Museum of Monterey to establish a permanent Salvador Dali exhibition

art news exhibition

 

"A Surrealistic Night in an Enchanted Forest" party
Photo by Julian P. Graham

T he Monterey County Weekly and the Monterey Herald reported yesterday that "what might be the world’s most comprehensive collection of Dali’s graphic art is coming to the Museum of Monterey. Permanently." The reported collection by the Spanish surrealist painter belongs to businessman Dmitry Piterman, an Ukranian-born real estate investor currently living in Pebble Beach. Piterman moved to Spain in 1998 and became fascinated with the flamboyant Spanish painter. He has been collecting Dali's works for about 10 years and has amassed an impressive collection of more than 550 pieces which includes lithographs, etchings, sculptures, tapestries and “mixed media, but no paintings.

 

I was very surprised to know that Dali lived and worked in Monterey in the 1930s and 1940s and I'm sure not many people know about Dali's presence on the Monterey Peninsula. David Schmalz explains it quite well in his Weekly article: "While the region rightfully celebrates John Steinbeck and Ed Ricketts, Robert Louis Stevenson and Robinson Jeffers, Henry Miller and Jack Kerouac, it has not yet claimed Dali as one of its own." In fact, I learned that Dali was an early member of the Carmel Art Association, exhibiting photographs and helping jury the then-annual competitive art exhibition open to high school students.

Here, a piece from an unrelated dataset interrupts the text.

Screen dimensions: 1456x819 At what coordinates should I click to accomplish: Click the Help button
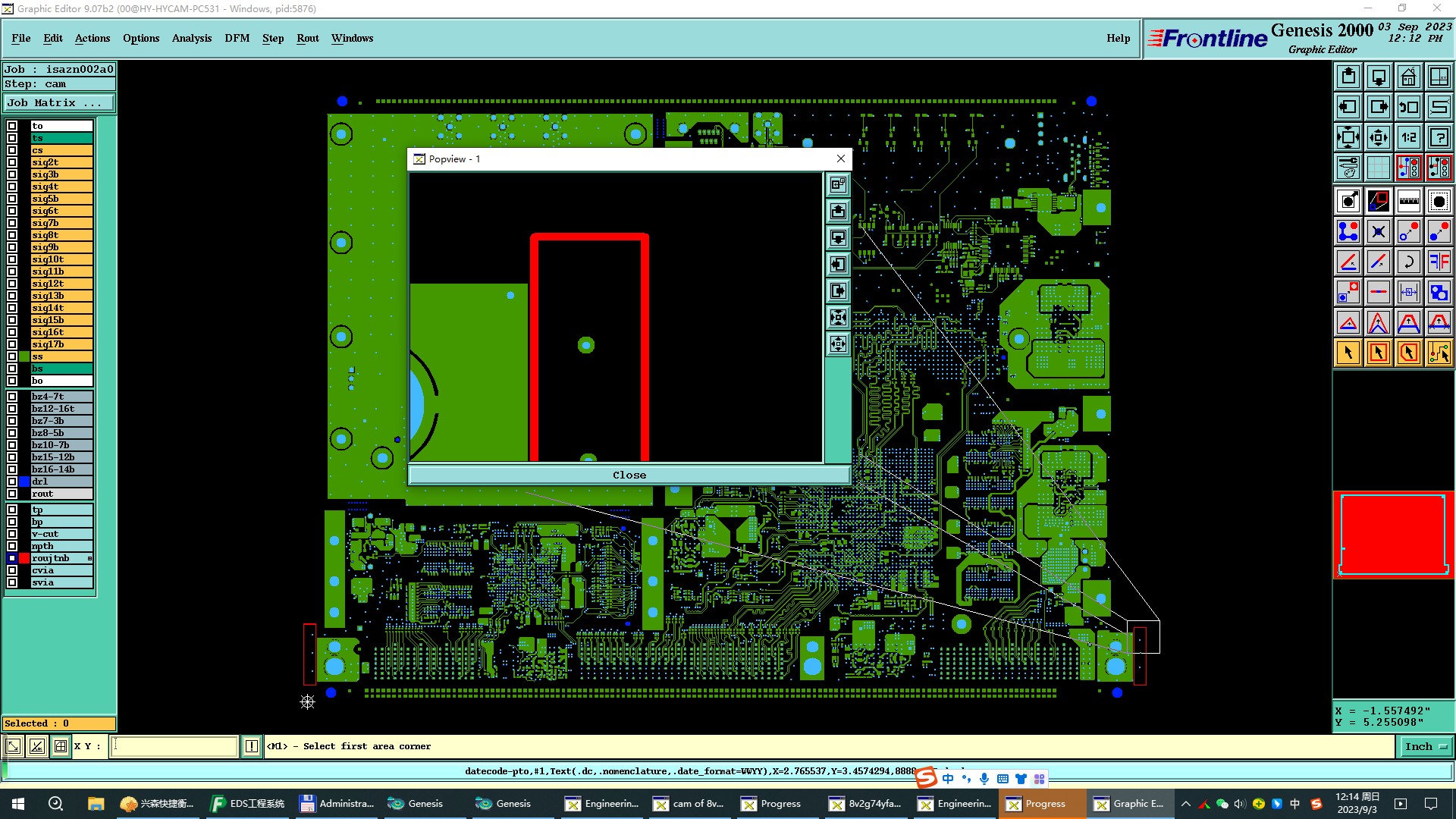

Photographer Julian P. Graham immortalized Dali's work in the region in a series of photographs of an extravagant gala costume party designed by the Spanish painter at the Hotel Del Monte, now the U.S. Navy Postgraduate School, on September 2, 1941. The party of the century titled "A Surrealistic Night in an Enchanted Forest" was a fund-raiser for refugee artists fleeing the Nazi regime and was graced with the presence of various celebrities including Bob Hope, Clark Gable, Bing Crosby, Alfred Hitchcock and Gloria Vanderbilt among others.

Piterman will be managing the day-to-day workings of the museum and is planning to establish the first-ever permanent exhibition of Salvador Dali’s work on the West Coast. “The community is going to be known worldwide for this,” the Weekly article reports Piterman’s publicist Katrina Semmes as saying.